BEGIN EXERCISE TEXT

Many patients with non-alcoholic fatty liver disease also have low vitamin D levels.
Many patients with non-alcoholic fatty liver disease (NAFLD) also have low vitamin D levels. In fact, a recent meta-analysis found that NAFLD patients were 26% more likely to be vitamin D deficient compared with control subjects.
When corrected, levels of 25-hydroxy vitamin D >25 ng/mL have been associated with a 43% lower risk of type 2 diabetes mellitus compared with levels <14 ng/mL. Additionally, vitamin D supplementation has been shown to improve insulin resistance modestly versus placebo.
A review article in the February 2015 issue of the World Journal of Gastroenterology indicated that low vitamin D levels are closely linked to and potentially causative of NAFLD. The authors, who are affiliated with the University of Maryland School of Medicine in Baltimore and Medstar Washington Hospital Center in Washington, DC, summarized vitamin D’s role in NAFLD as follows:
· Vitamin D may improve insulin secretion and decrease insulin resistance.

END EXERCISE TEXT
BEGIN DATA SECTION

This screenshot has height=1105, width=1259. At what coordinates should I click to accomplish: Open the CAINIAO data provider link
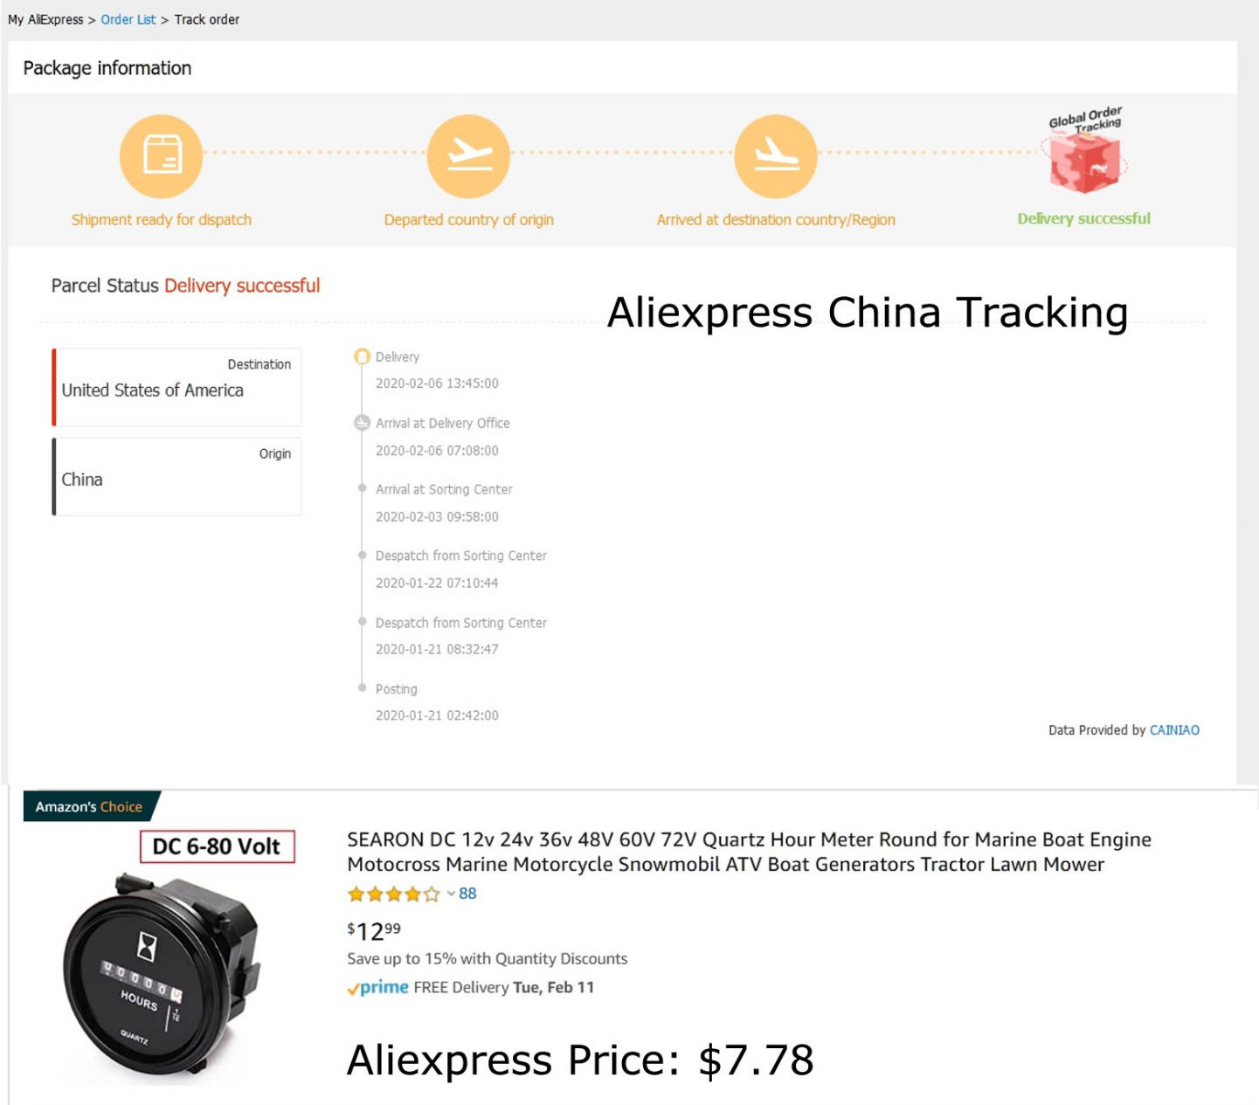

END DATA SECTION

- [TASKS TO COMPLETE]
1: In the passage on vitamin D and fatty liver disease, how much more likely were NAFLD patients to be vitamin D deficient than control subjects in the recent meta-analysis?
2: Write the next part of the passage on vitamin D and fatty liver disease, picking up right after its last line.

- [ANSWERS FOR THE EXERCISE]
1: They were 26% more likely to be vitamin D deficient.

2:
· Vitamin D appears to reduce adipose tissue inflammation.
· Vitamin D has been linked to less hepatic inflammation.
· Vitamin D down-regulates hepatic fibrosis.
These are potential mechanisms through which vitamin D may alter NAFLD’s progression from a relatively benign precursor condition to fibrosis and steatosis.
Current clinical evidence suggests that vitamin D may prevent NAFLD’s progression. One study even indicated that patients treated with vitamin D supplementation experienced a significant decrease in markers of inflammation.
Still, clinical trials that evaluate the direct effect of vitamin D supplementation on NAFLD are needed. Until those studies are completed, vitamin D supplementation is not formally recommended for NAFLD patients, but it appears promising.